Just got back from a long holiday NOT in the motorhome (1st since we got it 5 years ago) to be told by our neighbour - who keeps an eye on things for us - that we had a fried leisure battery. 

It seems he (and other neighbours!) had picked up a horrendous smell, which was originally thought to be a gas leak. Everything was checked out by the gas board, who found nothing except for 'smoke' (fumes?) round where our leisure batteries live. They disconnected the hook-up, which we had left on as normal to make sure we didn't have flat batteries when we got home, then all was well - at least as far as the 'gas leak' was concerned.

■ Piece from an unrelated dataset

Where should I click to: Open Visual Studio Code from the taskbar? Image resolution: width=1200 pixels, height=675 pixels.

I have yet to investigate, but there shouldn't have been any problem; we have a Sargent control box, which has an intelligent charger which should keep the batteries as they should be without overcharging them. 

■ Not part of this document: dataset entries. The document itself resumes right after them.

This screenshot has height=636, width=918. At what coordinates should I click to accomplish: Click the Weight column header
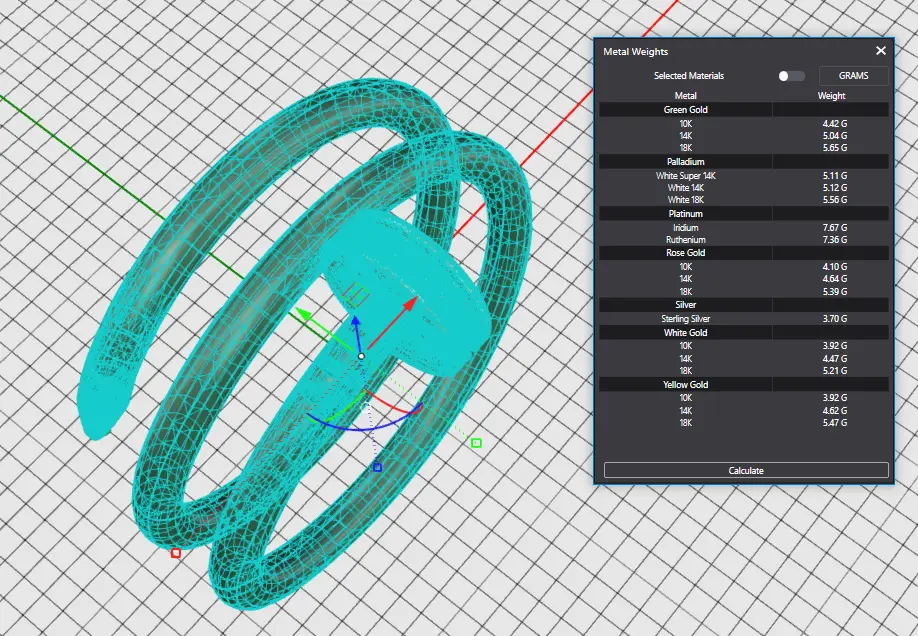tap(831, 96)
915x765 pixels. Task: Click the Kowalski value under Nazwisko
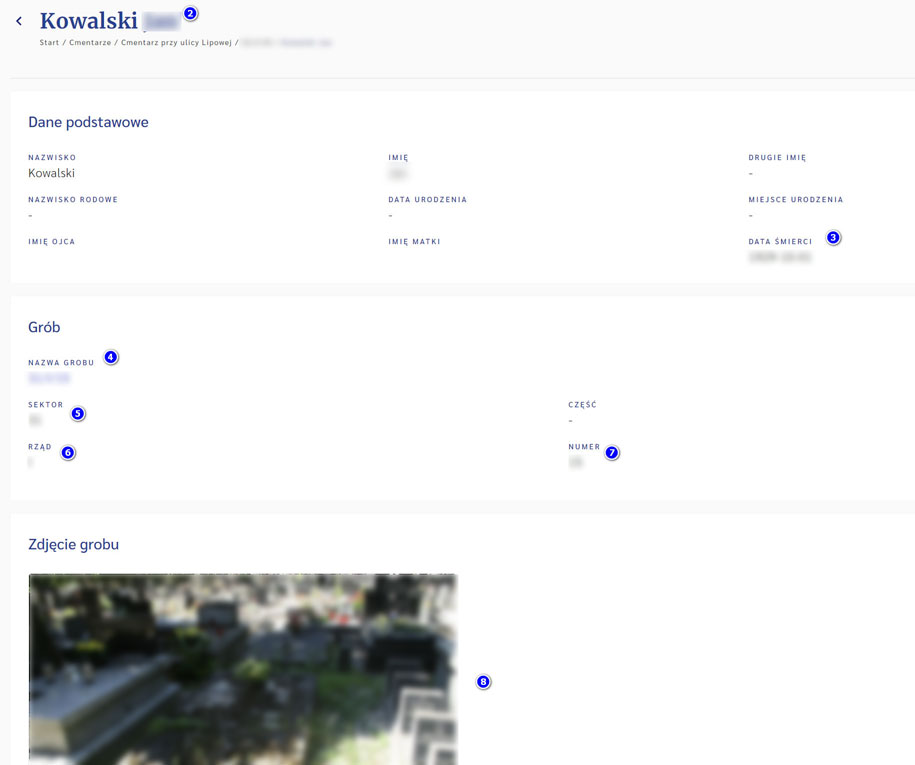pyautogui.click(x=51, y=173)
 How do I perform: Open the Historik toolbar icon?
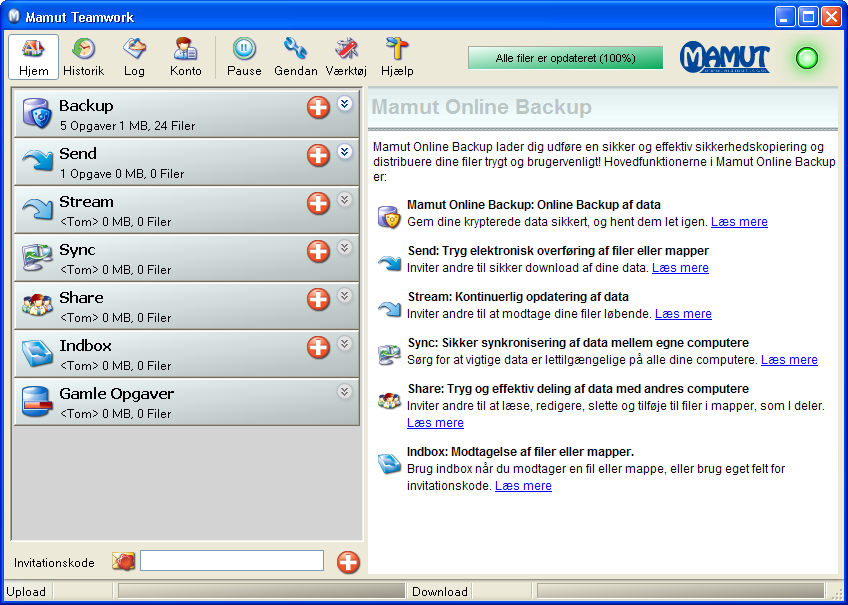click(83, 57)
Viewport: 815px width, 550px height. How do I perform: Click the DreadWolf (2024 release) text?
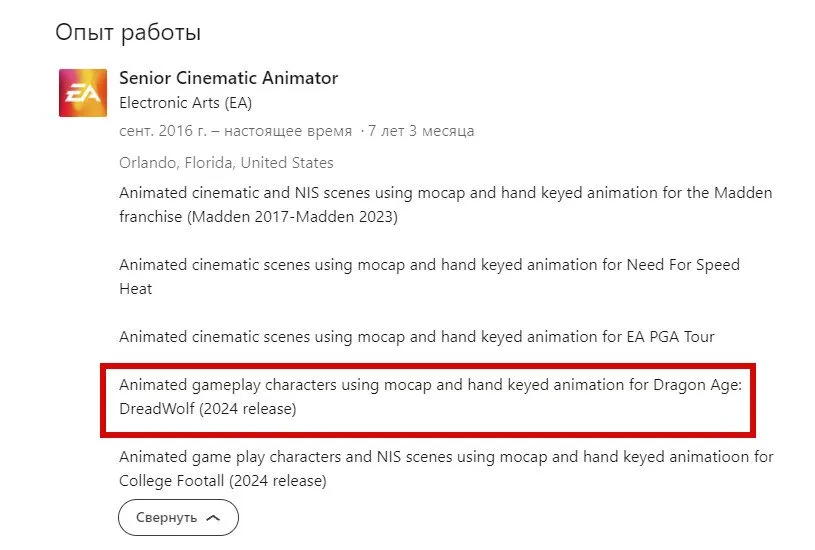point(207,409)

Presumably the control box must have a fault, and been continuously charging the batteries? The leisure batteries (we have 2 x 110v) are less than 2 years old, so shouldn't have been any problem. Has anyone experienced similar problems, or have any thoughts on the matter, please? It looks like I'll have to get new leisure batteries and get the control box checked over and sorted out.


----------



## dolcefarniente (Jan 2, 2012)

Overcharging probably. Only other possibility is a duff cell gassing under normal charge. It does happen and it stinks when it does. Hook it up again and check batteries after an hour or so. If any one cell is gassing the battery is duff. If you can access the acid dip a hydrometer and measure the specific gravity 1220 - 1280 is normal.If you have a duff cell the float will stay down. Also , battery temperature should never be above ambient. If both heat up = overcharge. 1 only = faulty. Hope it helps. Charging voltage max 14.8v.


----------



## rogerblack (May 1, 2005)

Have you checked the electrolyte levels?


----------



## Westkirby01 (Jan 25, 2009)

If you purchased them under 3 years ago and there has been a fault, which it sounds as though there was, then return them to the place of purchase, they will check and you will have a refund. All batteries purchased new have a 3 year warranty.

It is worth returning the battery. Our tale...

We were travelling to France from Scotland and lights were constantly failing, we had a leisure battery fail. On 15th September 2010, from a garage near Hereford, I purchased a new battery. When we got to France there appeared to be no difference. But as were were on EHU permanently we were always able to have lighting. When we returned to UK we always used EHU. 

In June 2012 we were travelling down to Cornwall and the smell of rotten eggs overpowered us. We purchased a new battery and all was ok. The company that I purchased the battery from said that they would take the old battery for recycle at no cost and that the new battery was under a 3 year warranty. I decided to keep the old battery and we called at the garage of purchase on 10th June. They took the battery, checked it and told me that it was faulty and refunded the full amount. £99 is not to be sniffed at.

Regards


----------